How to Handle Schrems II: European Data Protection Board Issues New Guidance on Cross-Border Transfers of Personal Data
On November 11, 2020, the European Data Protection Board (EDPB) published new guidance on cross-border transfers of personal information in light of the July 2020 judgment of the Court of Justice of the European Union (CJEU) in Case C-311/18 Data Protection Commission vs. Facebook Ireland and Maximillian Schrems (Schrems II). This judgment, which invalidated the EU-US Privacy Shield Framework (European Commission Decision (EU) 2016/1250) (Privacy Shield), removed a key mechanism for transfers of personal data from the European Union (EU) to the United States in compliance with the General Data Protection Regulation (GDPR). The new draft EDPB guidance (Recommendations)1 adds prescriptive detail to the Frequently Asked Questions (FAQs) issued by the EDPB on July 23, 2020,2 which explained the significance of Schrems II but offered little practical guidance for the thousands of companies engaging in transfers of personal data from the EU to the United States on a daily basis. The Recommendations remain open for public consultation through November 30, 2020.
In light of the Recommendations, as summarized below, data exporters in the EU must undertake to understand the risks of, and document their risk-mitigation measures for, transfers of personal data to the United States (and other countries that have not received an "adequacy" determination from the European Commission). More than anything, the EDPB seems to want data exporters to "think about it." As with other data privacy assessments, the key is to understand the risk and do something (or some things) to mitigate that risk. And data importers wishing to continue the free flow of data must be ready to help. We would suggest updating your records of processing activity to account for this new assessment of data transfers.

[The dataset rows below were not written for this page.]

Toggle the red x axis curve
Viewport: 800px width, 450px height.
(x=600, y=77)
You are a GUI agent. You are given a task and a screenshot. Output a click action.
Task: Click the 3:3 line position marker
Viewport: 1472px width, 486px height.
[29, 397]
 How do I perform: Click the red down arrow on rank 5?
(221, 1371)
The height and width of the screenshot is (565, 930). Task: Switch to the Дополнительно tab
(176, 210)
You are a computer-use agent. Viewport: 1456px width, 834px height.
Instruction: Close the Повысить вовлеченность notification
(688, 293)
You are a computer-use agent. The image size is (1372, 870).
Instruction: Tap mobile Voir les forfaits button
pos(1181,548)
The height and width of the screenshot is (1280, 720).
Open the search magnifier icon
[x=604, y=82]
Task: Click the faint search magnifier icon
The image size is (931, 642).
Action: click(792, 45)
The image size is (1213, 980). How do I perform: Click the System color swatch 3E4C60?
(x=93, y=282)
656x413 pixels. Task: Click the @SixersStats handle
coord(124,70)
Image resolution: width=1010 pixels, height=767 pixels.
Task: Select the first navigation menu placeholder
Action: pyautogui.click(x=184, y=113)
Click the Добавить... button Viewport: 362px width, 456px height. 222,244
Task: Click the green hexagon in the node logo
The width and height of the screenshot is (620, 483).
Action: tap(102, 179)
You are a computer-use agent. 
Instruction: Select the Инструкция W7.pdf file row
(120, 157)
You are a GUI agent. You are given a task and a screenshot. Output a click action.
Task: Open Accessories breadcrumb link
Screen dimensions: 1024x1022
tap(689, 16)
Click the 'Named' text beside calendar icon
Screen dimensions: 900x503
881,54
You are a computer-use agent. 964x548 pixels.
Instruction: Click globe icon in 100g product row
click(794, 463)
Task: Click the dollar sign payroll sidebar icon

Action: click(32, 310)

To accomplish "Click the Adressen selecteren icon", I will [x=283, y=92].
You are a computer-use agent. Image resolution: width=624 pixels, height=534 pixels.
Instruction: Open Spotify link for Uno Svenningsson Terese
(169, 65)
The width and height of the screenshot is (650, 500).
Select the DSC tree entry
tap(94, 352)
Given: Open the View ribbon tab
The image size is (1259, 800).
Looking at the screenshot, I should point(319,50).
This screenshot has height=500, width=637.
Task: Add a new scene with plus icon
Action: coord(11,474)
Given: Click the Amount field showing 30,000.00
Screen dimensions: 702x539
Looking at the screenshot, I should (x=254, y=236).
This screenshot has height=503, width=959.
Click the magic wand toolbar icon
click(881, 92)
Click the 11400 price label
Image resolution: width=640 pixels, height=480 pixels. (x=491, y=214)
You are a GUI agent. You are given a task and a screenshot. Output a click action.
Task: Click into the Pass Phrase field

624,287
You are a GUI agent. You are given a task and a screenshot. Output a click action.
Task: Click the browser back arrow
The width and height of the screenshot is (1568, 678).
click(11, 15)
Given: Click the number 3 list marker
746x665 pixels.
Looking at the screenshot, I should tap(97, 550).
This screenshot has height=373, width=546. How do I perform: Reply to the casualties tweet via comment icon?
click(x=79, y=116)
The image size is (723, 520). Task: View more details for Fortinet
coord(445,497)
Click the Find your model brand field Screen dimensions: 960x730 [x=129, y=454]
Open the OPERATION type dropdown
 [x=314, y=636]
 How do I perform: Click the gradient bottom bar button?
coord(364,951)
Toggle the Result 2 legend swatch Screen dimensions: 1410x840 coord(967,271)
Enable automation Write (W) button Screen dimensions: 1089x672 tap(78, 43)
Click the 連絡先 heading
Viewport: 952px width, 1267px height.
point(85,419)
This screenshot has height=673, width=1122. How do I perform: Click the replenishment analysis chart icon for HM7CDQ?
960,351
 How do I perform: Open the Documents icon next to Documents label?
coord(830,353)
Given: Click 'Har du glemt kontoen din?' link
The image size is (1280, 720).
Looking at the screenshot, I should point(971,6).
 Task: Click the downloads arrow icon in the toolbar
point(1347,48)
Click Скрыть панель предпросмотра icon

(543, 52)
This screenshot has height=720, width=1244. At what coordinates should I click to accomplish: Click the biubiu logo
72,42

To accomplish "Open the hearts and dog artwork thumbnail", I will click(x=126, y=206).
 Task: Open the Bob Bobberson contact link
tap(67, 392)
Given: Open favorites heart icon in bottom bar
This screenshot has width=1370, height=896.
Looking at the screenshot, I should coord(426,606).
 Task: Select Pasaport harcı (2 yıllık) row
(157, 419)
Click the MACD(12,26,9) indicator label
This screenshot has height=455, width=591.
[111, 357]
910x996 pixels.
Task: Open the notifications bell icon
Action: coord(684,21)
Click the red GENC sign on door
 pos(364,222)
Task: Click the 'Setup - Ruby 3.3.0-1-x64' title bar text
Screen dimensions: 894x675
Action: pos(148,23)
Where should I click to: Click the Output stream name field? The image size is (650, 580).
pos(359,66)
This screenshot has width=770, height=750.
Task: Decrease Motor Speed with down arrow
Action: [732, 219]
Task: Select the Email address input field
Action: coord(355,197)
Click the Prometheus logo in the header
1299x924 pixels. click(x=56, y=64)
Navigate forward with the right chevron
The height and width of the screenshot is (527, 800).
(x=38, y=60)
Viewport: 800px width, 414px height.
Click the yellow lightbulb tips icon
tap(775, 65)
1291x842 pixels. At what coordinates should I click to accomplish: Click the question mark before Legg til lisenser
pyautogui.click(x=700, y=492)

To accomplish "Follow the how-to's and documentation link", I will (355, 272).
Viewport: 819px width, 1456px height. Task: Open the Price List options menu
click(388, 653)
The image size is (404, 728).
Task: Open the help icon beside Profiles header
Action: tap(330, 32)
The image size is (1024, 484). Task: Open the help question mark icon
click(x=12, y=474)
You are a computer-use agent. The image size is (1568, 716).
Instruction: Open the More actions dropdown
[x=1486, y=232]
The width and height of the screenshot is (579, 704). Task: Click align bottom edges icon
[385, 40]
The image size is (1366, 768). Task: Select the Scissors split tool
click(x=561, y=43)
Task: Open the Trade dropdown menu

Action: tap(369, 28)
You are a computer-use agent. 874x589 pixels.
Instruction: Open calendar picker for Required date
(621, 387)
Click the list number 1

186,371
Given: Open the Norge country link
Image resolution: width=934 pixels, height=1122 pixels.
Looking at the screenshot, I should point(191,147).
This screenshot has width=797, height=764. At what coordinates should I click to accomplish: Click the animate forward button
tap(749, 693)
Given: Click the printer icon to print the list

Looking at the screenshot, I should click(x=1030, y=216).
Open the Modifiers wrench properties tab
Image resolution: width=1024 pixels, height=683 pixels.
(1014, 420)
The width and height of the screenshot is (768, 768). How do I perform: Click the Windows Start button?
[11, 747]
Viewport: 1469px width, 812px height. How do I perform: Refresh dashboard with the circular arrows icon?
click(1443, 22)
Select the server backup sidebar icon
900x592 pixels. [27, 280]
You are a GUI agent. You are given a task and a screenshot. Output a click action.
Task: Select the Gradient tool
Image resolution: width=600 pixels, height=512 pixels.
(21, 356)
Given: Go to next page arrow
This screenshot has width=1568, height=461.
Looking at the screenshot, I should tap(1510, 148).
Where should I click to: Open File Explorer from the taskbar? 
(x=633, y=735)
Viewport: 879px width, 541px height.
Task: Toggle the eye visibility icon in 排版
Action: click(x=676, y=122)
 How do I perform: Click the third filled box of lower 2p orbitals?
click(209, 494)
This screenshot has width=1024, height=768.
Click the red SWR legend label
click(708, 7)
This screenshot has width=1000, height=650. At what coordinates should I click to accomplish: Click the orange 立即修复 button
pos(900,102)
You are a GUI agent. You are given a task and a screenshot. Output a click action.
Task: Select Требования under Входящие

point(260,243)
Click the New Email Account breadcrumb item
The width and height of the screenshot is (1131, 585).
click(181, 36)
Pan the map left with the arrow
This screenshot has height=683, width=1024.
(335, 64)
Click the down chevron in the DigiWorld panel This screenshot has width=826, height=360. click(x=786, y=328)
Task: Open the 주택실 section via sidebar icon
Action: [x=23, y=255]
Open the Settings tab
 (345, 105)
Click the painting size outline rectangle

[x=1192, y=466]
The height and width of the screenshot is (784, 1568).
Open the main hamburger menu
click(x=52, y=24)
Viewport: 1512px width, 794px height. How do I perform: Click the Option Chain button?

The Privacy Shield, a framework instituted by agreement between the European Commission and US Department of Commerce, provided a mechanism for the transfer of personal data from the EU to the United States in compliance with the GDPR. Under Article 45 of the GDPR, such transfers may not be made absent the imposition of special requirements on the recipient of the data in the United States (data importer), because, according to the European Commission, the United States fails to provide "adequate" protection for personal information—i.e., the privacy laws and regulations of the United States and its states fail to protect personal data at a level comparable to that of the GDPR. Article 46 of the GDPR recites the options for such special requirements (appropriate safeguards), including government-to-government agreements such as the Privacy Shield that prescribe data protection mandates, as well as Standard Contractual Clauses (SCCs) and Binding Corporate Rules (BCRs), which do the same via contractual obligations or internal rules and standards.
In Schrems II, the CJEU found the Privacy Shield was not an "appropriate safeguard" for Article 46 purposes, on the ground that, even if the data importer adhered to all the Privacy Shield requirements, there was still a risk that the imported personal data might be obtained or accessed by the United States government. With respect to SCCs and BCRs, the CJEU indicated that these too would be insufficient absent "supplementary measures" to ensure adequate protection for personal data transferred to the United States, for the same reason. But the CJEU provided scant detail in Schrems II on what such supplementary measures might look like.
The Recommendations serve to help fill the gap in the Schrems II decision with respect to practical implementation of sufficient "supplemental measures." The Recommendations set forth a six-step process for data exporters, in collaboration with data importers where appropriate, to identify the need for and to adopt supplementary measures as needed. While the Recommendations include examples of a number of scenarios where supplementary measures may be effective, the EDPB acknowledges that there will be situations where supplementary measures will not be sufficient to ensure compliance. In such cases, data transfers to third countries should be prohibited.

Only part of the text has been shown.